Each record should be written out exactly as given.
----- Information shown
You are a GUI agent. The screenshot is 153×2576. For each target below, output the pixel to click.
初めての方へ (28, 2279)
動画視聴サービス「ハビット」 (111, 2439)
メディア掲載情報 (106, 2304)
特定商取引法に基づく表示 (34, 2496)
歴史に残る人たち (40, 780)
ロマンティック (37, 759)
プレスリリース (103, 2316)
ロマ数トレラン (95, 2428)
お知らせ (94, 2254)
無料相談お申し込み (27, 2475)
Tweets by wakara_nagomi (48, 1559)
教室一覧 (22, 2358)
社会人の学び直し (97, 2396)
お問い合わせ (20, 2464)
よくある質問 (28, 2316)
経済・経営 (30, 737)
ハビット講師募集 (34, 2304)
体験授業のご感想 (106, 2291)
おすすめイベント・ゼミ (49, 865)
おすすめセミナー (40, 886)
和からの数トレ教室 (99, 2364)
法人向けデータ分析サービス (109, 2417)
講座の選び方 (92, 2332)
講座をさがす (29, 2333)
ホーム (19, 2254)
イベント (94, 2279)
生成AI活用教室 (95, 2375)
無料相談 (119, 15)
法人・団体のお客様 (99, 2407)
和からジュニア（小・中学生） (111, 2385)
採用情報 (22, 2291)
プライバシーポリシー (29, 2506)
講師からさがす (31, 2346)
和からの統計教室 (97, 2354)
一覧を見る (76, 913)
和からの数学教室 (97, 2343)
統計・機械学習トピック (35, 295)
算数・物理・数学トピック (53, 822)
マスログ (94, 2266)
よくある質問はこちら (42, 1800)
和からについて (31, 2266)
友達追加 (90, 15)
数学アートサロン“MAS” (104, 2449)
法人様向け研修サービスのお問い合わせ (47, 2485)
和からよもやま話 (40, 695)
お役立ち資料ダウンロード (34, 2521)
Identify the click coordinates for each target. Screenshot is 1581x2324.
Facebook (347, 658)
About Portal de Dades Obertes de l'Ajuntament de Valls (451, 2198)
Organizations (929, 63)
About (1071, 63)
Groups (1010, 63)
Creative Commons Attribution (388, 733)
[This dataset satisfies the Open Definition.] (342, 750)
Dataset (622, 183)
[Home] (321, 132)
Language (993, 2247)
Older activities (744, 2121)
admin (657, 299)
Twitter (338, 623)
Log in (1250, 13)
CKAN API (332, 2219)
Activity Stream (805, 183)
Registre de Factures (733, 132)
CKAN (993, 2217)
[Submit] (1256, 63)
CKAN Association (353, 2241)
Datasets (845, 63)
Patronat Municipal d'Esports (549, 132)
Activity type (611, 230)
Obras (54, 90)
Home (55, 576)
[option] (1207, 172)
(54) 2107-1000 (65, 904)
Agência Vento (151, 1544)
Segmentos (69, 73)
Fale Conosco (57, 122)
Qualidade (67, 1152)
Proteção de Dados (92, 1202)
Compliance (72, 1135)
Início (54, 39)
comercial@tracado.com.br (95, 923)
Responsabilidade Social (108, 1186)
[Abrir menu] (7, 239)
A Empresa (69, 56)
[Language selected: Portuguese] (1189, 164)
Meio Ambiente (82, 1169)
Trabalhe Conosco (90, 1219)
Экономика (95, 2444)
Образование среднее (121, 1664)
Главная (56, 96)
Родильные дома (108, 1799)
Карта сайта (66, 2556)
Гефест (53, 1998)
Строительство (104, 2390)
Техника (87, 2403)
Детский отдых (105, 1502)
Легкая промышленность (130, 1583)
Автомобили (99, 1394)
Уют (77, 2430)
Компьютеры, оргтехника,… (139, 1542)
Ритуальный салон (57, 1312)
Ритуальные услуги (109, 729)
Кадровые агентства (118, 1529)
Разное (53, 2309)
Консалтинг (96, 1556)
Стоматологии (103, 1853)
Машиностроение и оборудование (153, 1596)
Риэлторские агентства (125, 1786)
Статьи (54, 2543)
----------
* Result of the task
You are a GUI agent. The screenshot is 153×2576. For each target below, output the pixel to click.
初めての方へ (28, 2279)
動画視聴サービス「ハビット」 (111, 2439)
メディア掲載情報 (106, 2304)
特定商取引法に基づく表示 (34, 2496)
歴史に残る人たち (40, 780)
ロマンティック (37, 759)
プレスリリース (103, 2316)
ロマ数トレラン (95, 2428)
お知らせ (94, 2254)
無料相談お申し込み (27, 2475)
Tweets by wakara_nagomi (48, 1559)
教室一覧 (22, 2358)
社会人の学び直し (97, 2396)
お問い合わせ (20, 2464)
よくある質問 (28, 2316)
経済・経営 (30, 737)
ハビット講師募集 (34, 2304)
体験授業のご感想 (106, 2291)
おすすめイベント・ゼミ (49, 865)
おすすめセミナー (40, 886)
和からの数トレ教室 (99, 2364)
法人向けデータ分析サービス (109, 2417)
講座の選び方 (92, 2332)
講座をさがす (29, 2333)
ホーム (19, 2254)
イベント (94, 2279)
生成AI活用教室 (95, 2375)
無料相談 (119, 15)
法人・団体のお客様 (99, 2407)
和からジュニア（小・中学生） (111, 2385)
採用情報 (22, 2291)
プライバシーポリシー (29, 2506)
講師からさがす (31, 2346)
和からの統計教室 (97, 2354)
一覧を見る (76, 913)
和からの数学教室 (97, 2343)
統計・機械学習トピック (35, 295)
算数・物理・数学トピック (53, 822)
マスログ (94, 2266)
よくある質問はこちら (42, 1800)
和からについて (31, 2266)
友達追加 (90, 15)
数学アートサロン“MAS” (104, 2449)
法人様向け研修サービスのお問い合わせ (47, 2485)
和からよもやま話 (40, 695)
お役立ち資料ダウンロード (34, 2521)
Identify the click coordinates for each target. Screenshot is 1581x2324.
Facebook (347, 658)
About Portal de Dades Obertes de l'Ajuntament de Valls (451, 2198)
Organizations (929, 63)
About (1071, 63)
Groups (1010, 63)
Creative Commons Attribution (388, 733)
[This dataset satisfies the Open Definition.] (342, 750)
Dataset (622, 183)
[Home] (321, 132)
Language (993, 2247)
Older activities (744, 2121)
admin (657, 299)
Twitter (338, 623)
Log in (1250, 13)
CKAN API (332, 2219)
Activity Stream (805, 183)
Registre de Factures (733, 132)
CKAN (993, 2217)
[Submit] (1256, 63)
CKAN Association (353, 2241)
Datasets (845, 63)
Patronat Municipal d'Esports (549, 132)
Activity type (611, 230)
Obras (54, 90)
Home (55, 576)
[option] (1207, 172)
(54) 2107-1000 (65, 904)
Agência Vento (151, 1544)
Segmentos (69, 73)
Fale Conosco (57, 122)
Qualidade (67, 1152)
Proteção de Dados (92, 1202)
Compliance (72, 1135)
Início (54, 39)
comercial@tracado.com.br (95, 923)
Responsabilidade Social (108, 1186)
[Abrir menu] (7, 239)
A Empresa (69, 56)
[Language selected: Portuguese] (1189, 164)
Meio Ambiente (82, 1169)
Trabalhe Conosco (90, 1219)
Экономика (95, 2444)
Образование среднее (121, 1664)
Главная (56, 96)
Родильные дома (108, 1799)
Карта сайта (66, 2556)
Гефест (53, 1998)
Строительство (104, 2390)
Техника (87, 2403)
Детский отдых (105, 1502)
Легкая промышленность (130, 1583)
Автомобили (99, 1394)
Уют (77, 2430)
Компьютеры, оргтехника,… (139, 1542)
Ритуальный салон (57, 1312)
Ритуальные услуги (109, 729)
Кадровые агентства (118, 1529)
Разное (53, 2309)
Консалтинг (96, 1556)
Стоматологии (103, 1853)
Машиностроение и оборудование (153, 1596)
Риэлторские агентства (125, 1786)
Статьи (54, 2543)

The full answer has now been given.